The worst area for schools to be unaware of original sin is in sex education. The Catholic Church teaches quite clearly and consistently that no sex education at all should be given to children of primary school age; at secondary level, such sex education as might be given should be under the control of parents. This does not happen in many Catholic schools. It is the advisers of several dioceses who are pushing sex education. Parents would be appalled if they knew what was going on in some Catholic schools under the name of “sex education”. Yet original sin and its consequences are most evident here. As a speaker at a conference of Catholic teachers with their archbishop present, I was unable for sheer embarrassment to read out material about the details of homosexuality which was beingrecommended for Catholic primary school children. Do not blame the schools or the teachers: they are doing as they are told by advisers for the dioceses. One of the many reasons for the increasing popularity of independent schools is that they work more closely with parents and do not feel themselves to be under the control of the diocese. But not all parents can afford Independent education under our present system in England .
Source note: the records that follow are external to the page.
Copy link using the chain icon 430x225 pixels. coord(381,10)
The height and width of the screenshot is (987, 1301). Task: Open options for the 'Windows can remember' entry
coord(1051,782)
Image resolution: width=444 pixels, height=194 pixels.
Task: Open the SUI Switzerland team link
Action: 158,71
So England has missed the boat in terms of celebrating the Sesquicentenary of the Declaration. Is there anything else that the former Dowry of Mary could do? Why do the bishops not now come in line with the rest of the world and declare 8th December a Holyday of Obligation? The Prime Minister has said that he wants an extra day’s Bank Holiday. Well, as G.K. Chesterton once wrote, who wants to celebrate the fact that the banks are on holiday? But the Immaculate Conception, that is worth celebrating. The bishops could ask the government to make it a national holiday. This would bring us in line with most other European countries, something we are always being told is important as, for instance, when we want to buy a pound of sausages. The workers might be glad to have what they would see asa Christmas shopping day. Catholics would know better.